Sonangol: o Golpe de 152 Milhões de Dólares

Inicialmente, o Estado oferece um terreno à filha do presidente – contíguo ao Condomínio Cajú, da Sonangol – no Talatona, em Luanda. Há uma rectificação, e esta paga 250 mil dólares, em 2005, a um dólar por metro quadrado. A seguir, vende-o a uma empresa privada por 18 milhões de dólares. Em 2008, o mesmo Estado, já representado por Manuel Domingos Vicente, enquanto patrão da Sonangol, compra o referido terreno, “miraculosamente” expandido a 338,812 metros quadrados, por 152 milhões e 465 mil e 400 dólares! Qual foi o esquema?

A 6 de Março de 2008, o então presidente do Conselho de Administração da Sonangol, Manuel Vicente, assinou o contrato-promessa de cessão de direito de superfície com a empresa-fantasma Multimarket, Comércio Geral S.A. Esta foi representada, conforme o contrato, pelo seu então presidente do Conselho de Administração, o brasileiro Ary Pignatari Mahet, e pela vice-presidente, Paula Cristina da Costa e Sousa.

Logo a seguir à assinatura do contrato, a Sonangol pagou metade do valor total, 76,2 milhões de dólares, tendo o remanescente sido pago dois meses depois, para uma conta da Multimarket.

Contrato com assinatura falsa

Contactado pelo Maka Angola, Ary Pignatari Mahet nega ter assinado o referido contrato. “Parece a minha assinatura, mas não é. Nunca assinei esse contrato. Com certeza essa assinatura não é minha. Estou muito preocupado com a burla e accionarei os mecanismos legais para confrontar essa burla. Isso é burla. Quero ir até às últimas consequências”, explica-se.
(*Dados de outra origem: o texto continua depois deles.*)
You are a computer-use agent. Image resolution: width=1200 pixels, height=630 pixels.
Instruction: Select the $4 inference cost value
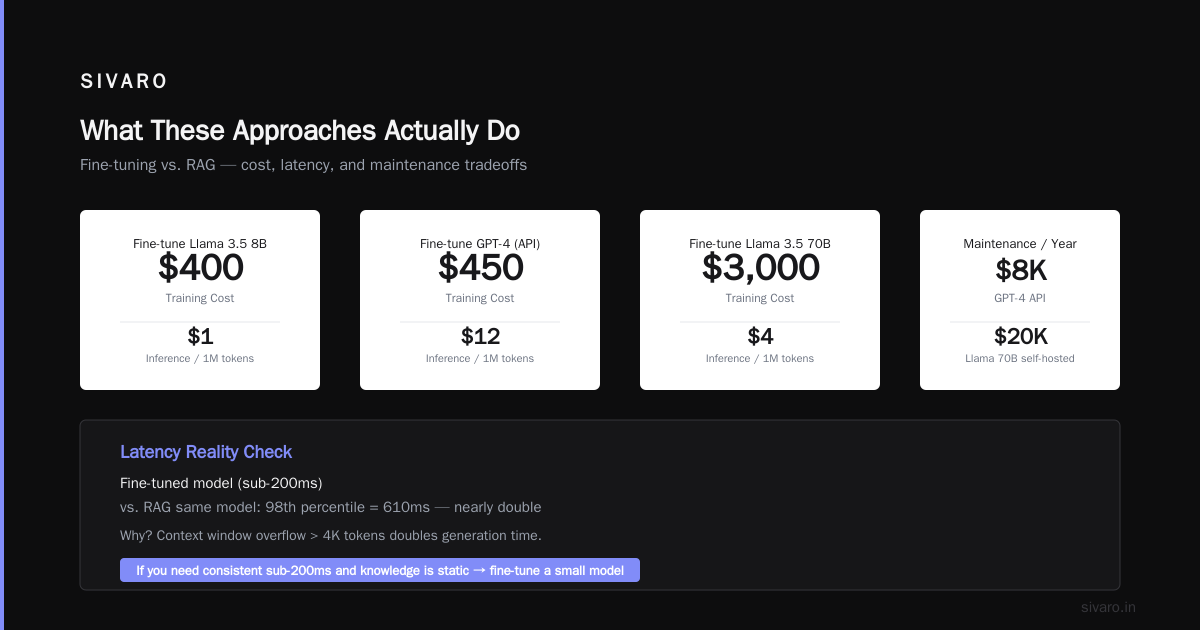coord(760,336)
Mahet refere ainda nunca ter sido eleito ou indicado presidente do Conselho de Administração da empresa e confirma: “Nunca fizemos qualquer negócio com a Multimarket.”

Os dados de contribuinte emitidos pela Administração Geral Tributária, a que este portal teve acesso, indicam que o volume de negócios da empresa, de 2006 a 2012, foi de zero kwanzas e que a mesma nunca teve funcionários sequer. Em 2012, foi encerrada por “incumprimento fiscal”. Ora, essa empresa movimentou 170 milhões de dólares e nunca pagou um kwanza ao fisco.

Para atestar a sua inocência, no passado dia 16, Mahet depôs voluntariamente na Inspecção-Geral da Administração do Estado (IGAE), para requerer uma investigação oficial ao caso.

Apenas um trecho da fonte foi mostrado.